Passage shown -
++++++
Alice’s Story (April 2010)

Hello, my name is Alice Lawson, I am 18 years and extremely lucky to be alive!

I was born with a rare and complex congenital heart condition. Doctors discovered that my heart was transposed thereby pumping deoxygenated blood around my body, rather than oxygenated. They were initially unsure that I would live through the first night of my life, however I did. Family, friends, doctors and nurses, then watched and helped me battle against the odds to survive not just past my seventh birthday, (The maximum length of time I was given to live) but on to celebrate my 18th earlier this year.

With help I managed to remain in mainstream education, although it was an exceptional challenge for me to try and live a “normal” life as my limited oxygen levels make me feel permanently exhausted – you would experience the same sensation if you were to try and live at the top of Mount Everest!

As a child I required ongoing surgical intervention in order to live. Some of these have been major operations however the majority of them have been operations to look at my heart and how everything is coping.  Unfortunately, surgery to protect one organ, often has a negative impact on another part of the body. These vital interventions often left me with additional complications and I developed huge fear of all surgical and hospital procedures. As a result I have elected not to have any further surgery.

At the age of 17, I left school with 4 GCSE’s above a C grade. I am now studying Business Administration.
++++++
Stored data:
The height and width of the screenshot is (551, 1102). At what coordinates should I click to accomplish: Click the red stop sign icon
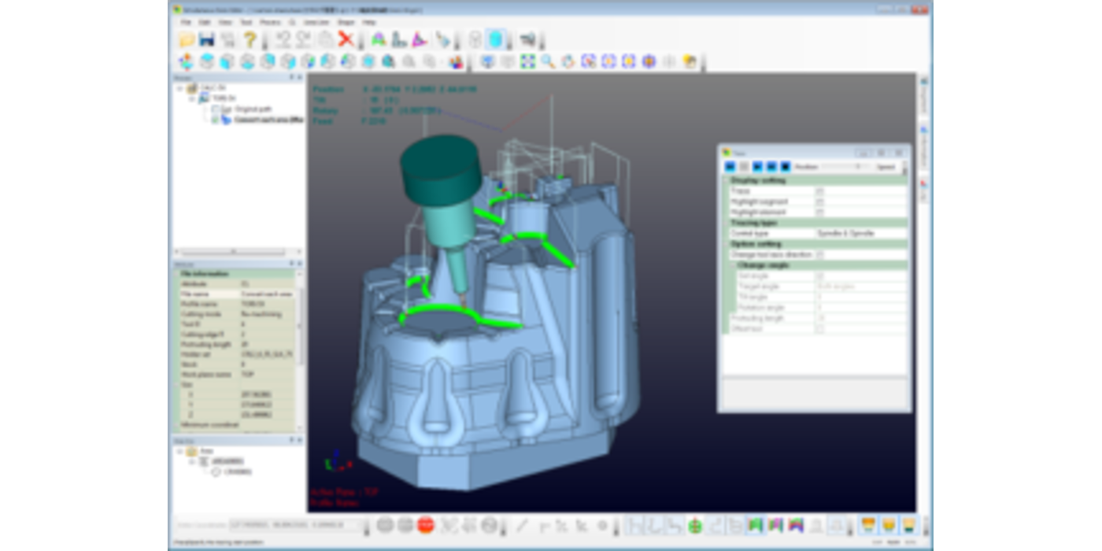point(426,525)
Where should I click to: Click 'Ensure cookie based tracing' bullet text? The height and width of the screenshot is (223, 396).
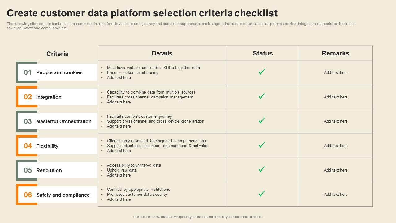tap(133, 73)

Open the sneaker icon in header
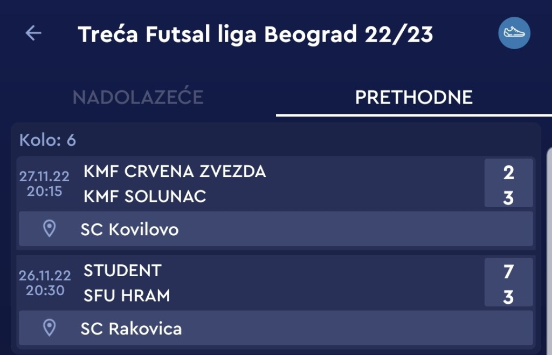[514, 33]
++++++
Task set -
1) According to Alice's story, why has she chosen not to have any more surgery?
2) Update the part of Alice's story starting at "I was born with" and ending at "of Mount Everest!", replacing "exhausted" with "tired".

Solutions to each task -
1) Her surgeries often left her with extra complications, and she developed a huge fear of all surgical and hospital procedures. That is why she has decided not to have any further surgery.

2)
I was born with a rare and complex congenital heart condition. Doctors discovered that my heart was transposed thereby pumping deoxygenated blood around my body, rather than oxygenated. They were initially unsure that I would live through the first night of my life, however I did. Family, friends, doctors and nurses, then watched and helped me battle against the odds to survive not just past my seventh birthday, (The maximum length of time I was given to live) but on to celebrate my 18th earlier this year.

With help I managed to remain in mainstream education, although it was an exceptional challenge for me to try and live a “normal” life as my limited oxygen levels make me feel permanently tired – you would experience the same sensation if you were to try and live at the top of Mount Everest!